If DeLillo is the most allegorical in Cosmopolis, he's also in Falling Man the most realistic or referential of the 9/11 authors, for he imagines characters inside one of the towers before it fell and a character inside one of the planes before it hit. DeLillo tells the story, basically, of one family's response to 9/11, and he incorporates the voice of one jihadist. The journalistic story was about crowds, the thousands who died, the millions who mourned. Then journalism shifted to analysis and brought us the global Muslim crowd. In Mao II, DeLillo said the future belongs to crowds, and he had a character say that terrorists had usurped the novelists' role. He may have been right, but in Falling Man he resists by emphasizing the individual - the individual New Yorkers he treats, the individual novelist's creation of an intentionally circumscribed art.

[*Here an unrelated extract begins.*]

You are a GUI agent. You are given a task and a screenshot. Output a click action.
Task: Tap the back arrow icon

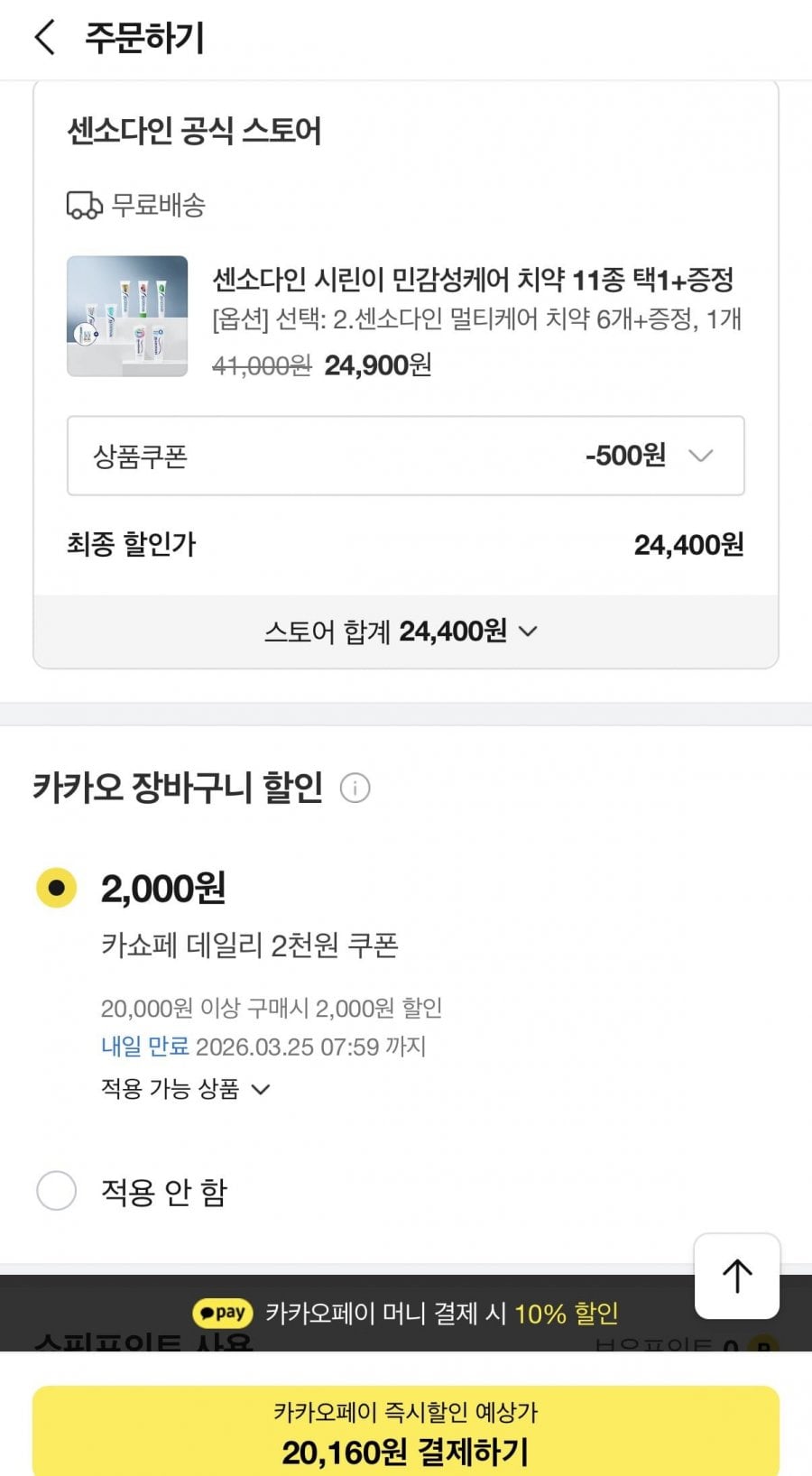coord(45,38)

In the first pages DeLillo describes the collapse of the towers where Keith Neudecker, one of his two protagonists, worked and the downtown apartment where he can no longer live. As Keith walks through Soho, a few blocks away, its space has changed: "There was something critically missing from the things around him" (5). What's missing from the rest of the novel, for Keith, is the city itself. He walks across Central Park, and he picks up his son from school, but DeLillo does not have him engage with or participate in the city of crowds. For Keith, New York is essentially absent, and it's the effect of this absence that is one of the subjects that DeLillo explores.
Keith's estranged wife Lianne is the opposite: she watches TV replays of the attack, reads all the profiles of the dead, keeps her job, continues volunteering with Alzheimer's patients, continues to live in her apartment (now with Keith), visits her mother's apartment, keeps circulating through city streets (though she refuses to take the subway). DeLillo describes her in Grand Central Station, in an art gallery. Lianne's is a sketchy New York, compared to the depiction in Cosmopolis, but, in contrast with Keith, Lianne does occupy concrete settings even if they are not enough to prevent panic attacks in the night.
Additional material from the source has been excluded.